- _CHALLENGES_
(A) Answer these from the sailing account below:
(i) What was the boat's top speed?
(ii) How long was each watch?
(iii) At what time did the writer's watch in the fog begin?
(B) In the sailing account below, copy word for word the stretch from "The sailing started" through "the double digits.".

- _SOURCE_
****
The sailing started off slow with light winds in beautiful weather. The winds steadily increased and by noon we were sailing with two reefs in the main and a couple rolls in the jib. We sped along at over seven knots with following seas that had us surfing regularly in the double digits.
The winds really starting ripping, often over 30 knots and the boat hit 13.4 knots, the fastest we've experienced since owning it, with eery cavitation sounds coming from the sterns. Fun stuff, but a bit of a problem because I planned our passage based on a velocity made good of 5 knots which, with strong winds forecast to continue for most of night, would mean a too early arrival in Morro Bay,
This was Renee and my first overnight passage in substantial weather. We stood three hour watches with one of us manning the helm and the other sleeping in the salon to be close at hand if needed. Our autopilot is fantastic, so "manning the helm" means keeping us on our route so we don't crash into a fixed object, looking out with eyes and radar to try and avoid crashing into moving ones, picking favorable wind angles and trimming sails. Not strenuous, but fatiguing in the cold night air, wind and rolling seas. Fortunately, I don't get seasick at all and enjoy the whole sailing experience. Renee isn't so fortunate. She is totally functional, but gets bad headaches and feels generally yucky. So for her, she competently endures her watch, but looks forward to lying down when its over and isn't thrilled when she has to get up to start another. I give her a lot of credit for not whining and complaining; I definitely would.
We sailed steadily along through the moonless night with strong 6-10 foot following seas, with very little ship traffic and no smaller vessels showing up on radar. I started my nine p.m. watch feeling a bit unnerved at first. It was totally dark out and we were in quite dense fog. I couldn't see much past the bow of the boat and in such poor visibility could only feel the waves as they rolled past us. The wind had lessened a little to 15-20 knots true and we were sailing at a steady 5-6 knots. Without being able to see anything more than 20 feet or so around the boat, I was essentially powerless to respond to anything in our immediate vicinity. I had to put complete trust in our navigational tools and instruments, our radar and that our boat would ride the waves like she's built to do. About 30 minutes into my watch, I started feeling comfortable with my limited span of control, trusting in what I could, accepting what I could not. (What a great metaphor for a healthy attitude about life in general.) In an hour, I was having fun again. Cold, damp, windy, rolly, tired fun.
****
- _SUPPLIED MATERIAL_
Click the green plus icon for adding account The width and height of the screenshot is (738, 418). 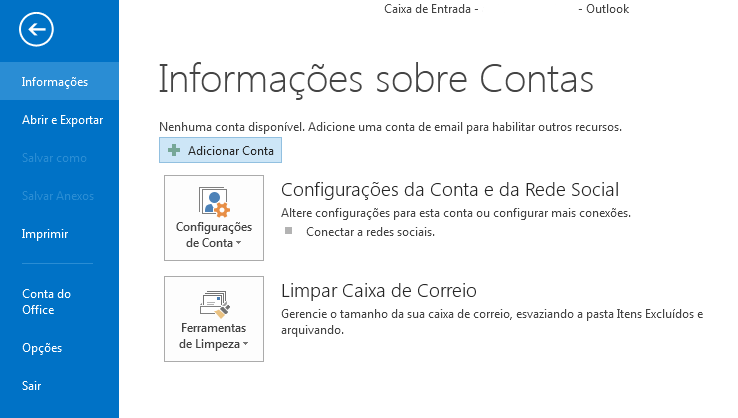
****
- _RESULTS FOR EACH TASK_
(A)
(i) 13.4 knots
(ii) Three hours
(iii) Nine p.m.

(B)
The sailing started off slow with light winds in beautiful weather. The winds steadily increased and by noon we were sailing with two reefs in the main and a couple rolls in the jib. We sped along at over seven knots with following seas that had us surfing regularly in the double digits.